This came up in conversation at an event on Xmas Eve. It is an acronym to help you remember red, orange, yellow, green, blue, indigo and violet which are the colors of the rainbow in the order they appear. I suppose there is also infrared before red and ultraviolet after violet but human beings cannot see infrared or ultraviolet. I had a college class on color as a piece of my associates degree in multimedia, and I learned that in additive color's scope (light coming directly to the eye, as in computer monitors) the colors all have different wavelengths and the actors towards the front of the list I've just given come to the eye in a quicker, more direct path than the ones father down the list which wave back and forth more.
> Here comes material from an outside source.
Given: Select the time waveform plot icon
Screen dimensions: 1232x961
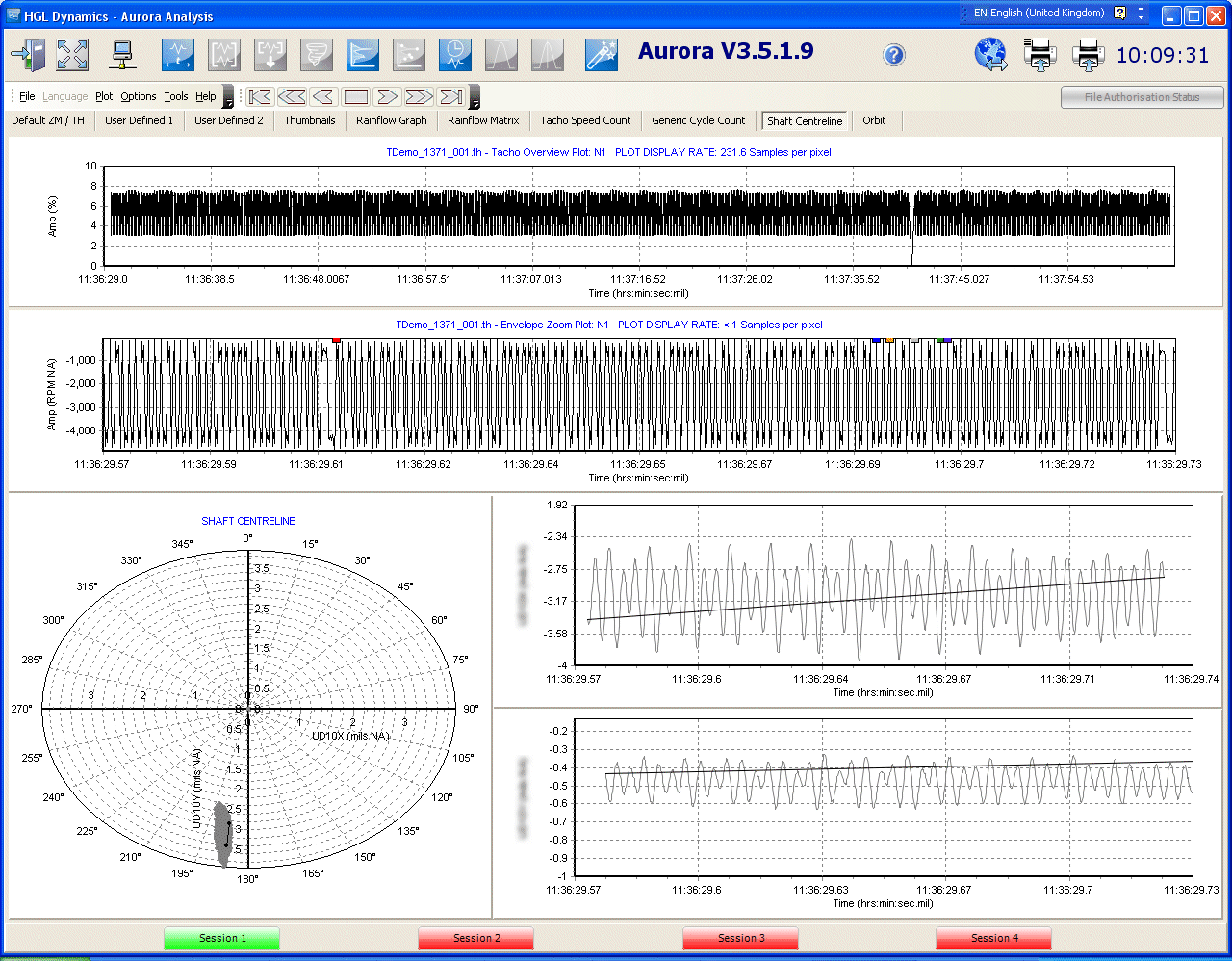Looking at the screenshot, I should point(178,55).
This allows a red shirt to look orange in low light. The orange is lingering over time more than the red. Well, actually that is an example of subtractive color honestly. Subtractive color as a paradigm has to do with light bouncing off of things back to your eye, such as the things printed on pieces of paper. Paints and inks really only have colors of their own insofar as they set rules as to how light bounces off of them and back to your eye to convey color. That silly high school art class you had where you made a color wheel and they told you that the primary colors are "Red" and "Yellow" and "Blue" should be taken with a grain of salt as these more appropriately correspond to the Magenta, Yellow, and Cyan in the CMYK of subtractive colors respectively. (The K is for blacK.) The subtractive colors to some degree cover white paper to make white paper something other than white. Mixing different things makes for different colors. To get an eggshell off-white you are not applying any one of the colors 100%. Also:
- Sound waves wave back and forth even more than ultraviolet light, making sound travel considerably slower than light.
- The four CMYK colors of the subtractive paradigm are replaced with RGB colors in the additive paradigm. The colors are Red, Green, and Blue and if you crank them all up to full blast and put all three together they mix to make white. Turn them all down to nothing and you get to black of a monitor that is powered off. Different levels and different combinations make different colors.